Acute glucose fluctuations above a mean value (HbA1c 7%, which is an estimated average glucose [eAG] of 154 mg/dL) may trigger oxidative stress, which contributes to macrovascular damage through oxidation of low-density lipoprotein, exacerbation of endothelial dysfunction, and other proatherogenic mechanisms leading to the development and progression of vasculopathies; treating to limit this glycemic variability may minimize diabetic complications. Decreasing the frequency and magnitude of glucose fluctuations may prevent not only acute, but also long-term consequences associated with hyperglycemia. Recent studies suggest that monitoring HbA1c levels alone might not be sufficient to address the pathogenesis of adverse events -- rather, acute fluctuations in blood glucose may also be instrumental. Lowering both FPG (i.e., plasma glucose levels following an 8- to 12-hour fast) and PPG (i.e., plasma glucose levels 60, 90, or 120 minutes after beginning a meal) levels has been shown to reduce the risk of complications.

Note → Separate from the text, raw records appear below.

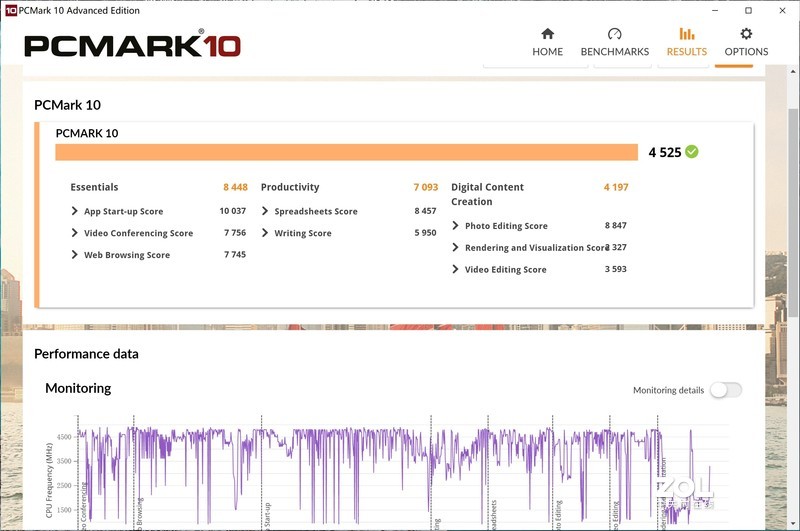Image resolution: width=800 pixels, height=531 pixels.
Task: Click the orange PCMark 10 score bar
Action: (346, 152)
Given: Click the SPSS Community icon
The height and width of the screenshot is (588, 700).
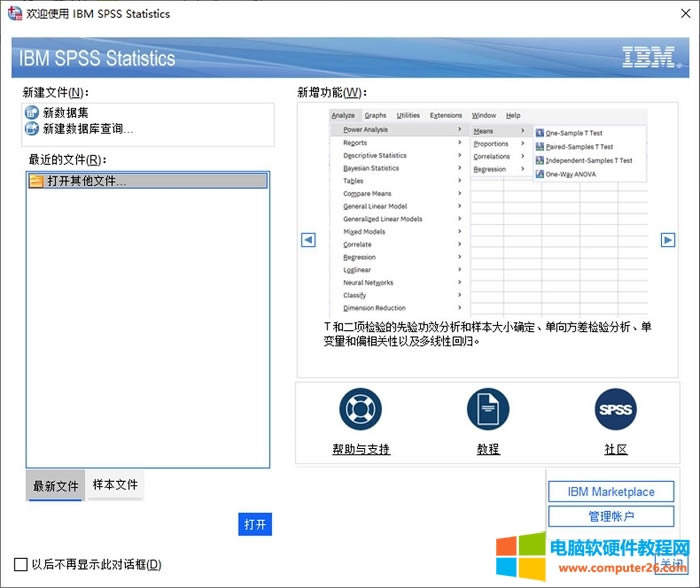Looking at the screenshot, I should (x=615, y=409).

Recent evidence has demonstrated that control of postprandial hyperglycemia is necessary to achieve HbA1c targets. In one study, it was shown that when HbA1c levels were 6.5%, PPG levels contributed to approximately 90% of this value. Consequently, treating postprandial hyperglycemia in addition to FPG in efforts to reach HbA1c goals should be part of the overall strategy for the prevention and management of complications associated with T2DM. It should be noted that when HbA1c values were >9%, the proportion of PPG involvement decreased to 40%, demonstrating the importance of treating FPG. The break point appears to be when HbA1c is <7.3%; at that point, treatment of PPG levels becomes more important than treating FPG levels.

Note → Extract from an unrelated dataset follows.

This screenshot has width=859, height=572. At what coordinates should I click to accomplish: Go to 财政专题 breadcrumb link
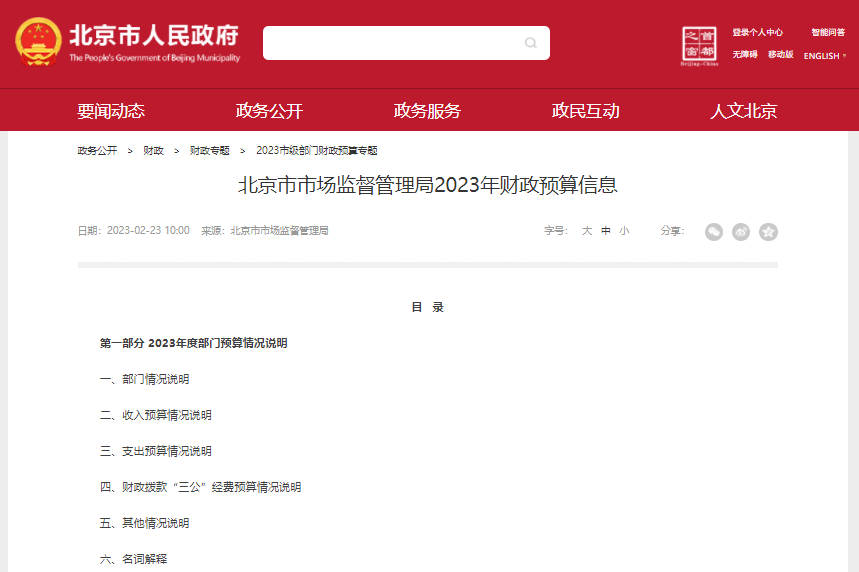[210, 151]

AACE and ACE recommend that, in order to reach target HbA1c levels, measurement of both FPG and PPG levels are necessary. HbA1c measurement alone does not disclose the magnitude or frequency of fluctuations in blood glucose throughout the day. Daily glycemic measures, FPG and PPG, give a series of snapshots that, when used in combination with HbA1c, is a more reliable indicator of blood glucose control. HbA1c should be measured every 2 to 6 months, depending on the blood glucose level, how stable that level is, and whether any changes are made in patient therapy.

The ADA recommends measuring HbA1c at least every 6 months in patients who are both meeting their glycemic goals and have stable blood glucose control, and 4 to 6 times per year in patients whose therapy has changed or who are not meeting their glycemic goals. Optimal PPG, FPG, and HbA1c values are <180 mg/dL (10.0 mmol/L), 70 to 130 mg/dL (3.9 to 7.2 mmol/L), and <7.0%, respectively. The contribution of PPG is greatest in patients with moderate hyperglycemia (<7.3%). Based on the ADA and IDF recommendations, physicians should focus on monitoring HbA1c and promoting patient self-monitoring of blood glucose (SMBG) in an effort to improve those values, reach the glycemic goal, and reduce the proportion of patients with diabetes-associated complications. Because it provides real-time data, SMBG is the optimal method for monitoring PPG and FPG; SMBG also allows for early intervention.

Early comprehensive glucose control is essential for maintaining health and reducing long-term microvascular and macrovascular complications of patients with T2DM. Vigilant monitoring of glycemic levels is the key to improving glycemic control. Current guidelines recommend treatment aimed at controlling both FPG and PPG to maintain HbA1c near target goals; at the same time, hypoglycemia and its associated complications should be avoided. Combination regimens with antidiabetic agents that provide complementary mechanisms of action afford the physician drug treatment options that are safe, with minimal risk of hypoglycemia, and effective for the management of daily glycemic control.